[Start of TEXT EXTRACT]
These two distances are defined as the radial separation (on the inboard and outboard sides) at the vertical position Z_level between flux surfaces passing through the lower and upper X-points. The default Z_level value is at the geometric axis (i.e. eq.Zgeometric()), however, here we have chosen the midplance (at \(Z=0\)).
dr_seps = eq.dr_sep(Z_level=0)
print(f"dr_sep_in = {dr_seps[0]} [m].")
print(f"dr_sep_out = {dr_seps[1]} [m].")
dr_sep_in = 0.005883440979607579 [m].
dr_sep_out = -0.0027507969968811885 [m].
In the plot below, dr_sep_in is the difference between the radial position of the blue and the red flux surfaces at \(Z=0\).
Similarly, dr_sep_out is the difference between the radial position of the red and the blue flux surfaces at \(Z=0\).
import shapely as sh
# visualising these quantities
psi_bndry = eq.psi_bndry
xpts = eq.xpt
# define your polygon (example)
polygon = sh.Polygon(np.array([eq.tokamak.wall.R, eq.tokamak.wall.Z]).T)
# vectorized-ish approach: boolean mask for points inside
mask = np.array([polygon.contains(sh.Point(x, y)) for x, y in xpts[:,0:2]])
# select points inside as a NumPy array
xpts_inside_wall = xpts[mask,:]
# get indices of the two cloest to magnetic axis
closest_xpts_idxs = np.argsort(np.linalg.norm(xpts_inside_wall[:,0:2] - eq.opt[0,0:2], axis=1))
closest_xpts_sorted = xpts_inside_wall[closest_xpts_idxs[0:2],:]
# plot the flux contours for the values of psi_boundary at each X-point
fig1, axes = plt.subplots(1, 3, figsize=(15, 8), dpi=80)
plt.subplots_adjust(wspace=0.25) # adjust the horizontal space between subplots
axes[0].grid(True, which='both')
[End of TEXT EXTRACT]
• _SHORT EXERCISE 1_:
List every NumPy function that the code in the dr_sep excerpt calls through the np prefix.
• _SHORT EXERCISE 2_:
Summarize the dr_sep excerpt in three sentences.
[Start of SUPPLIED MATERIAL]
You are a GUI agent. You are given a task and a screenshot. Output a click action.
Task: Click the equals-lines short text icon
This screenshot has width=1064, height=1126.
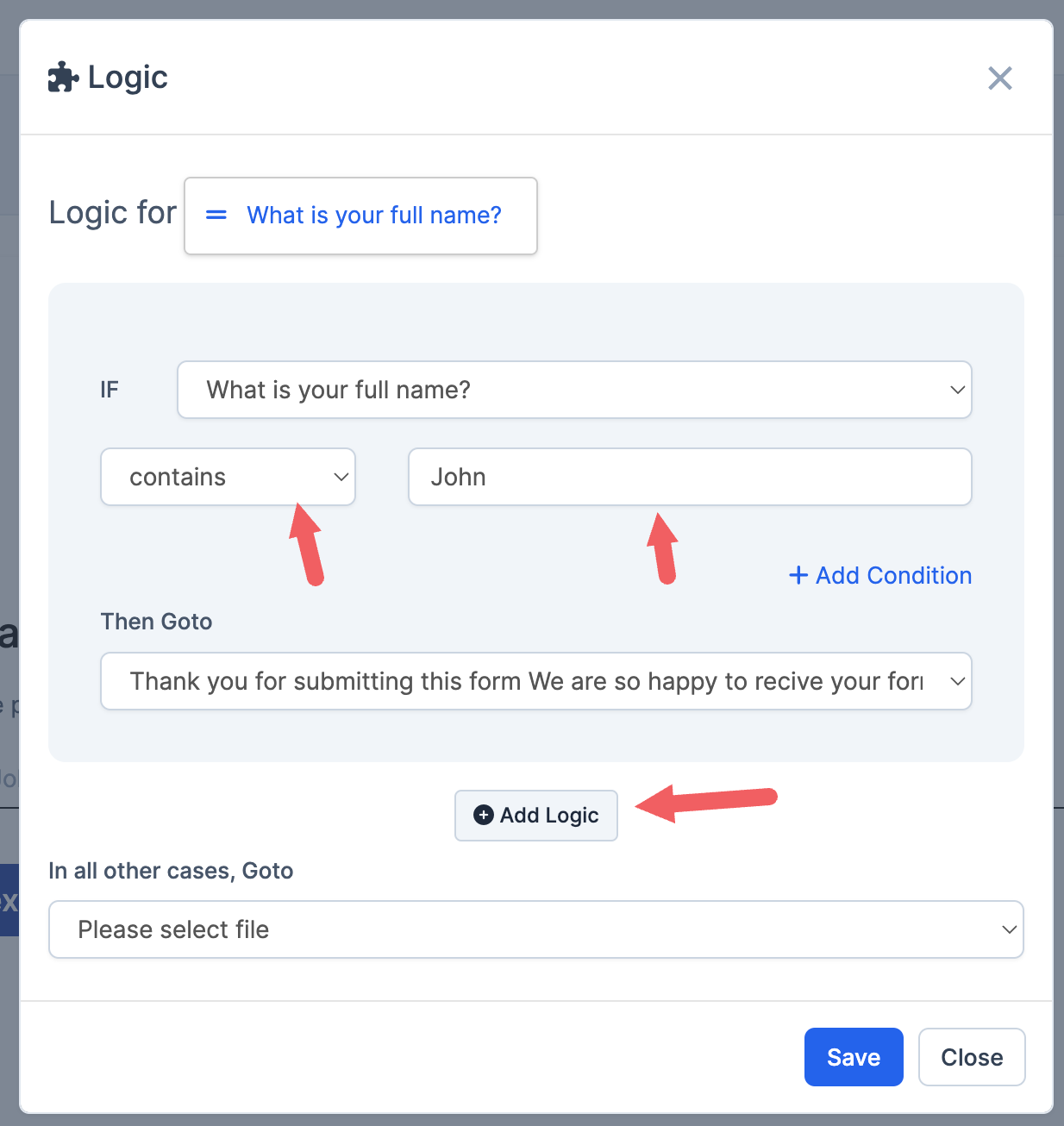click(216, 215)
[End of SUPPLIED MATERIAL]
• _FINISHED ANSWER 1_:
np.array, np.argsort, np.linalg.norm

• _FINISHED ANSWER 2_:
The quantities dr_sep_in and dr_sep_out are the radial separations on the inboard and outboard sides, at the vertical position Z_level, between the flux surfaces that pass through the lower and upper X-points. Z_level defaults to the geometric axis but is set here to the midplane at Z=0, which gives dr_sep_in = 0.005883440979607579 m and dr_sep_out = -0.0027507969968811885 m. To visualize these quantities, the code keeps the X-points that lie inside the wall, picks the two closest to the magnetic axis, and sets up a figure for plotting the flux contours at each X-point's psi_boundary value.